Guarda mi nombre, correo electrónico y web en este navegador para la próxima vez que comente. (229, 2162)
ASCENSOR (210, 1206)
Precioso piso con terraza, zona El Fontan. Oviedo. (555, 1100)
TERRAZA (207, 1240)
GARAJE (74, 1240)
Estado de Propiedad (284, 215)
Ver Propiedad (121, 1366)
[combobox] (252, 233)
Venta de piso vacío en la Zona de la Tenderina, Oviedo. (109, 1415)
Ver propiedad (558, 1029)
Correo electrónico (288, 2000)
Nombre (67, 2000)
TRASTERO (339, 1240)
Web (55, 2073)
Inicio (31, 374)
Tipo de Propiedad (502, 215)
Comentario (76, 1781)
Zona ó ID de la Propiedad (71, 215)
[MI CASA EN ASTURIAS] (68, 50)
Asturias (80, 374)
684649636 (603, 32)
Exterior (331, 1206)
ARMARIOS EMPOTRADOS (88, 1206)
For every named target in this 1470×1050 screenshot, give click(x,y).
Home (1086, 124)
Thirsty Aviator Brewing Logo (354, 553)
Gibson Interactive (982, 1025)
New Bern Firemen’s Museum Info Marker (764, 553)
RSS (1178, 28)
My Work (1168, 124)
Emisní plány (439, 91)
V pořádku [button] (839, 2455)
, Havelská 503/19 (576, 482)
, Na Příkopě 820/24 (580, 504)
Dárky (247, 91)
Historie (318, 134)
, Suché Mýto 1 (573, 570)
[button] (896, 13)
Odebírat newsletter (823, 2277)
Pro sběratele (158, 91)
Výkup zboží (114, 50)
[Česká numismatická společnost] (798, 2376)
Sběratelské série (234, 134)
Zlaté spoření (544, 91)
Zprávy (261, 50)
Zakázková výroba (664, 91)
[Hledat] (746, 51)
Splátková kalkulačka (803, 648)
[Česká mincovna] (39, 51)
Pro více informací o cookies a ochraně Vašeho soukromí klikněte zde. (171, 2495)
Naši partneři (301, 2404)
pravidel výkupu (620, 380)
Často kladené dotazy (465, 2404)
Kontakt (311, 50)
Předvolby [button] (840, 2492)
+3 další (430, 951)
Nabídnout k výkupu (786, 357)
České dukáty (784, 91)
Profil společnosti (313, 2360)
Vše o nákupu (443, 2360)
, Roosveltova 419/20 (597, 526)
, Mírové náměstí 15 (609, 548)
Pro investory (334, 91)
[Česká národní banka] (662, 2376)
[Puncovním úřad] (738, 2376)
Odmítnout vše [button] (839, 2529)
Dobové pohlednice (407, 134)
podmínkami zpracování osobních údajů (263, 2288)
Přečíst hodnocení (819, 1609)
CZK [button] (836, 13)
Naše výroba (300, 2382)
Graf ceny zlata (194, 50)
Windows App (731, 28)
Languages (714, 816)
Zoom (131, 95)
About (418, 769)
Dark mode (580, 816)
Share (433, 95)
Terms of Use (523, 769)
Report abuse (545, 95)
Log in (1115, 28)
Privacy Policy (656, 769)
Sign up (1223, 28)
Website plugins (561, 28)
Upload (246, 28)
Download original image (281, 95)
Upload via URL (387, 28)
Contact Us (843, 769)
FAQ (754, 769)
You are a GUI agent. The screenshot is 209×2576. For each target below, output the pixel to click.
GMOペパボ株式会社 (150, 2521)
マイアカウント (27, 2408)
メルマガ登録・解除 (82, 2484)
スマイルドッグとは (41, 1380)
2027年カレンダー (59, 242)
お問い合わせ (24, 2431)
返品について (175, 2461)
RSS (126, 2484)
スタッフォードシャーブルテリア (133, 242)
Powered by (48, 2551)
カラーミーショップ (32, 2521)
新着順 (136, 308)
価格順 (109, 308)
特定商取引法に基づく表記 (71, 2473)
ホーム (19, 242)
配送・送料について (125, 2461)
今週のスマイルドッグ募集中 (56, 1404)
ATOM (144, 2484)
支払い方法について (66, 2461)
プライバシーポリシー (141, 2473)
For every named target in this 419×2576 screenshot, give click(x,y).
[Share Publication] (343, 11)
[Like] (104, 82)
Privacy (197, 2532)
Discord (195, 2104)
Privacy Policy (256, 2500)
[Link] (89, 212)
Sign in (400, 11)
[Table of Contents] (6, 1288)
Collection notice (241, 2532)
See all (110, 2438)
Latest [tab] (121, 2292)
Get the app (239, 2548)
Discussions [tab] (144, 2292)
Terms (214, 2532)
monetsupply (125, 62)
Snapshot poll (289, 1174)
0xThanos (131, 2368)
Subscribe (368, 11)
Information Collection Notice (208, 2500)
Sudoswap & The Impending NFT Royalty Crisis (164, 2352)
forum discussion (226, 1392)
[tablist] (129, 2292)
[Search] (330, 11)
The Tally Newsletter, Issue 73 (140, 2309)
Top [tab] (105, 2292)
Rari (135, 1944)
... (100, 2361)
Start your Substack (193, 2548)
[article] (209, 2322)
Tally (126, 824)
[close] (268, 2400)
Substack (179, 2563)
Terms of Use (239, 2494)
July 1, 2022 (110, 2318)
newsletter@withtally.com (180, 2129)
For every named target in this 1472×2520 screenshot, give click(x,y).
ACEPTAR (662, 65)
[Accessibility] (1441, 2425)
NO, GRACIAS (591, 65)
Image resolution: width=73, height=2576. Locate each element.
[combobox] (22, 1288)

○ ○ ○ ○ ○ ○ ○

▶ INSTRUCTIONS FOR THE TASK: Would you retype exactly the lines above, from the line with "Často kladené dotazy (465, 2404)" to the line with "Dark mode (580, 816)", with both end lines kept and nothing more?

▶ RESPONSE AREA:
Často kladené dotazy (465, 2404)
Kontakt (311, 50)
Předvolby [button] (840, 2492)
+3 další (430, 951)
Nabídnout k výkupu (786, 357)
České dukáty (784, 91)
Profil společnosti (313, 2360)
Vše o nákupu (443, 2360)
, Roosveltova 419/20 (597, 526)
, Mírové náměstí 15 (609, 548)
Pro investory (334, 91)
[Česká národní banka] (662, 2376)
[Puncovním úřad] (738, 2376)
Odmítnout vše [button] (839, 2529)
Dobové pohlednice (407, 134)
podmínkami zpracování osobních údajů (263, 2288)
Přečíst hodnocení (819, 1609)
CZK [button] (836, 13)
Naše výroba (300, 2382)
Graf ceny zlata (194, 50)
Windows App (731, 28)
Languages (714, 816)
Zoom (131, 95)
About (418, 769)
Dark mode (580, 816)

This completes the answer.